Hannover - Weil der Güterverkehr wächst, droht dem norddeutschen Schienennetz die Überlastung. Aus- und Neubauvarianten von Strecken wie die Y-Trasse von Hannover in Richtung Hamburg und Bremen sind umstritten und sollen in einem Bürgerbeteiligungsverfahren diskutiert werden.

Nun hat der Verkehrsclub Deutschland (VCD) auf einem Bahnkongress in Hannover ein weiteres Konzept für eine Trasse vorgelegt. Die Strecke, die der ehemalige Ministerialrat Rudolf Breimeier entworfen hat, würde von Bremerhaven aus über Bremervörde, Hamburg-Harburg, Lüneburg, Dannenberg, Dömitz (Mecklenburg-Vorpommern) bis nach Wittenberge (Brandenburg) verlaufen. Teile der Strecke – etwa zwischen Dannenberg und Dömitz – müssten neu gebaut werden. Große Teile der Trasse gebe es aber bereits und müssten nur ausgebaut werden, sagte Gutachter Carsten Hein, der die Trasse für den VCD berechnet hat. In Wittenberge würde die Trasse auf den sogenannten Ostkorridor treffen, eine bereits bestehende Güterverkehrstrecke über Magdeburg und das Gebiet der ehemaligen DDR bis nach Regensburg.

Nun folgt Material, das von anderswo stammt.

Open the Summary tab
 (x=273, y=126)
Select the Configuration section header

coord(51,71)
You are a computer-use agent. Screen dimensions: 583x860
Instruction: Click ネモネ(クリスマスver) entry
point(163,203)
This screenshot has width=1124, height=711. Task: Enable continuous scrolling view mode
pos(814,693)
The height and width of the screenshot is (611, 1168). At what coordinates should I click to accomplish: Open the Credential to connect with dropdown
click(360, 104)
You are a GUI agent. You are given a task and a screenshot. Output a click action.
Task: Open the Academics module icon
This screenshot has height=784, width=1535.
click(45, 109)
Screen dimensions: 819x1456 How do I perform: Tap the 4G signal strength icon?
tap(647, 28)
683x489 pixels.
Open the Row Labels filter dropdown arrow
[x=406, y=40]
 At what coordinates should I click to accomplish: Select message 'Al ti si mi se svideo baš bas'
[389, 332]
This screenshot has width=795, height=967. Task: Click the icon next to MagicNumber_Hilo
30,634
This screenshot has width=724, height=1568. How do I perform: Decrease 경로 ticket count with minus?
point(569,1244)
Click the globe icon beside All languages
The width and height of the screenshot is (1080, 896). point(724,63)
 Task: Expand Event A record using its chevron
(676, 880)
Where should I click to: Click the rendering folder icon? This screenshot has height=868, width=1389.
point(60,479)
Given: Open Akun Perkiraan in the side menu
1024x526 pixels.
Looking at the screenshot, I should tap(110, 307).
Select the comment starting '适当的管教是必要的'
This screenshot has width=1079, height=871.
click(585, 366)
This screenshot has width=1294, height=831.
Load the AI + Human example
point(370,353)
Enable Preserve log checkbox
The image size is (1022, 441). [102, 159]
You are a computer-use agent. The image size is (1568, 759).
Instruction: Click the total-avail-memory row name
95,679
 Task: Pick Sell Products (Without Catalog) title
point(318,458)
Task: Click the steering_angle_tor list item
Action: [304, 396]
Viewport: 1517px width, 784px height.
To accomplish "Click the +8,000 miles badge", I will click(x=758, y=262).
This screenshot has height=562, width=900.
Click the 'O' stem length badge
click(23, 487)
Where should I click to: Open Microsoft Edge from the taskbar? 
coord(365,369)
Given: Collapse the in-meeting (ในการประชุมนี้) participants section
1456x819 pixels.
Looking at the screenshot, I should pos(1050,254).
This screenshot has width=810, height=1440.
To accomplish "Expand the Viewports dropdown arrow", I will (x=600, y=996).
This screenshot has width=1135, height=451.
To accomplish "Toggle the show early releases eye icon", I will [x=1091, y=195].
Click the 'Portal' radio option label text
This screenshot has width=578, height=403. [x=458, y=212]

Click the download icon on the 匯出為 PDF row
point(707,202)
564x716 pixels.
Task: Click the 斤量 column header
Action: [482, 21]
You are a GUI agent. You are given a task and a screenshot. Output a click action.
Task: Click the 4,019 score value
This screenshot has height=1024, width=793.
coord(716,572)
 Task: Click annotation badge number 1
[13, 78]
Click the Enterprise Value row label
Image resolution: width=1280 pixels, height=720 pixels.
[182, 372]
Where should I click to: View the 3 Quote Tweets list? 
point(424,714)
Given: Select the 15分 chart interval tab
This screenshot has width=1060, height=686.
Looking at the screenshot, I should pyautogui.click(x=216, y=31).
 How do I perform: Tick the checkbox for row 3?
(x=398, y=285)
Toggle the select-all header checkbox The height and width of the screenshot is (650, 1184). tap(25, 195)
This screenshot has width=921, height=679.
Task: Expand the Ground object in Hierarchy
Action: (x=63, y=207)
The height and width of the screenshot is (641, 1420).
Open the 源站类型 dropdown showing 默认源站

Breimeiers Trasse ist vor allem für Container aus den Seehäfen gedacht, die nach Mittel- und Osteuropa transportiert werden sollen. Wenn diese über den Ostkorridor gingen, würde nicht nur das niedersächsische Streckennetz, sondern auch der Großraum Hannover stark entlastet, der sonst ein Nadelöhr im System sei. Breimeier zufolge kämen aus Bremen 32 Prozent der angelandeten Container, aus Hamburg 50 bis 60 Prozent dafür infrage. Hein schätzt die Kosten für die neue Trasse auf 1,98 Milliarden Euro. Das liegt über den vermuteten Kosten für den Ausbau der Amerika-Linie von Langwedel über Uelzen nach Stendal (1,4 Milliarden Euro), aber unter den geschätzten Kosten für den Bau der Y-Trasse (2,5 Milliarden Euro). Niedersachsens Wirtschaftsminister Olaf Lies reagierte zurückhaltend: Der Vorschlag werde von der Bahn geprüft, es dürften aber nicht ständig neue Alternativen eingebracht werden. „Wir müssen verhindern, dass die Variantendebatte dazu genutzt wird, den Ausbau zu verhindern.“ Ganz ohne Streit werde es ohnehin nicht gehen. „Man wird nie eine Strecke finden, bei der es keine Gegner gibt“, sagte Lies.

Regionalzüge werden in Niedersachsen immer beliebter: Zwischen 2008 und 2013 ist die von Fahrgästen zurückgelegte Strecke hier um 32 Prozent gestiegen, hat eine Befragung der Landesnahverkehrsgesellschaft (LNVG) ergeben. Der Zuwachs liege damit dreimal höher als im Bundesdurchschnitt.